I make big mistakes every game. That's why playing to the end teaches me! Heck I've been down to a knight and the queen and pulled the W. That's why I will always play to the end, Quitting is just not in my playbook,even though it is what the"vast majority of chess players do". Maybe I'm cut from a different cloth where quitting isn't an option!

glamdring27

Well if you keep losing anyway it's an irrelevant difference!

prowannab

How's that? By losing comes knowledge! Did Edison,or Tesla give up after something failed? No they learned from their experience and moved on.

glamdring27

If a position is one that is considered resignable then you have plenty to learn from how you got to that position in the first place.  If you learn from that you won't get into that situation again which would mean that what you learn, if anything, after that point if not especially useful anyway.  If it is useful it implies you learned nothing from your more important mistakes earlier in the game if you end up in the same hopeless position again.

prowannab

So your saying being a quitter is a good thing? Sorry that's not the cloth I'm cut from, I am not a quitter and I never will be. To me maybe more of chess players shouldn't be quitters.  Given up and throwing in the towel is just not part of who i am. Maybe it is for the vast majority of chess players,just not me. If the vast majority want to and are comfortable with being a quitter then that's on you'll. Like myself there are people that play this game that have a pride in themselves and won't quit anything no matter the odds! If you are comfortable in your own skin by quitting then that's fine, But to me I'll never be satisfied with myself for quitting. I'll always look back on it and call myself a quitter which is completely unacceptable to me.  That's how I personally feel.

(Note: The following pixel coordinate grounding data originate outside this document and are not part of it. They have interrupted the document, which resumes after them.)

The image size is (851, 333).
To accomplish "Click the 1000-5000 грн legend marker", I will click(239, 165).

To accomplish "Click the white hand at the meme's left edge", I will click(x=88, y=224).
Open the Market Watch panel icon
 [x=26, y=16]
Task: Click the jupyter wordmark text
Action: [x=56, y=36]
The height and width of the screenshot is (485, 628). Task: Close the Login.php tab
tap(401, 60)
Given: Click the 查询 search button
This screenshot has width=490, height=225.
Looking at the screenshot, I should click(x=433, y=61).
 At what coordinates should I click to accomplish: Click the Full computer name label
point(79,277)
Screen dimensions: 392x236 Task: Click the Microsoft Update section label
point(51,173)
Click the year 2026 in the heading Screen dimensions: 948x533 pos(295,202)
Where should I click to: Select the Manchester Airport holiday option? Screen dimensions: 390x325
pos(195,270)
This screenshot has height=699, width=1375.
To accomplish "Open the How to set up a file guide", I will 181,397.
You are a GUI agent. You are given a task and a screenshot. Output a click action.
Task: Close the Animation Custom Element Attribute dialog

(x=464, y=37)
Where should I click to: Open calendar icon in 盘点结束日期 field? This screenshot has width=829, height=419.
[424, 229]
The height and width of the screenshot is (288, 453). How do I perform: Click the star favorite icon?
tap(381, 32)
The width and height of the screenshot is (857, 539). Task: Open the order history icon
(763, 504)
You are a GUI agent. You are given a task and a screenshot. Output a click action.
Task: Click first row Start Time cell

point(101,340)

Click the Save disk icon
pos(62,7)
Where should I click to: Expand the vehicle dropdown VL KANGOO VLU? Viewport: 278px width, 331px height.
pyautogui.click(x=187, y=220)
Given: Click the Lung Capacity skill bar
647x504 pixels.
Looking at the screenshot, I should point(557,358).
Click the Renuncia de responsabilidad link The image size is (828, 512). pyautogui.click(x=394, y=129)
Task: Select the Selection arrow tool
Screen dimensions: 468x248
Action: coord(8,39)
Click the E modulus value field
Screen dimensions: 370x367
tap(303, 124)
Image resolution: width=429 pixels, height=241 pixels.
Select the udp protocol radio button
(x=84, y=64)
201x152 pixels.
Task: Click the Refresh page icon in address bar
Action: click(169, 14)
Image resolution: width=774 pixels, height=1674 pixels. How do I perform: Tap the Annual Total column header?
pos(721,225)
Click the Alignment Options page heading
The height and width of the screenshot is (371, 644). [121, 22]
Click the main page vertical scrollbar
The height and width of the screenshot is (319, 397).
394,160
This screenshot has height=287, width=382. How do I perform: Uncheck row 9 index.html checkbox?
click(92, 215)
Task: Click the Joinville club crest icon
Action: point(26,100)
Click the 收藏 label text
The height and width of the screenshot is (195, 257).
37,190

If you feel different that's fine, Just not how I feel.

glamdring27

I don't take pride in losing.  Whether I resigned or got checkmated makes no difference.  A loss is a loss, however you dress it up and however long you dragged it out for.  I'll just go play another game in the time it takes you to not quit your first one and I'll hopefully ave a more interesting and successful second game after resigning my first rather than ploughing on in a hopeless and boring position with 0 chances of winning.

IMKeto

"So your saying being a quitter is a good thing?"

I think he answer to your question depends on your definition of "quitter"  At your level, i absolutely would not quit a game, because stalemate is always a possibility.  So by your definition, and GM that resigns a game is a quitter?

"Like myself there are people that play this game that have a pride in themselves and won't quit anything no matter the odds!"

This just smacks of that "Lead, follow, or get out of the way" mentality.  Nike and their "Just do it"  abortion. 

One year at a tournament in Reno, Nevada.  This guy was down to his King, against the opponents King, and Rook.  We are talking about 2 B class players here, so they know what they are doing.  The guy with just the Rook would not resign, took his time using as much of the clock as he could.  When he was finally mated (it was the last game of the day, and the next round started early) someone asked him:  "Why didn't you just resign?"  The answer: "I knew i couldn't win, so i wanted to make him stay up as late as possible, so he will be tired for the morning round" 

Thats not "pride", that's selfishness.

glamdring27

If it's a tournament that's a valid strategy, though not one I would employ because I'd have to play it out for that length of time and stay up later too!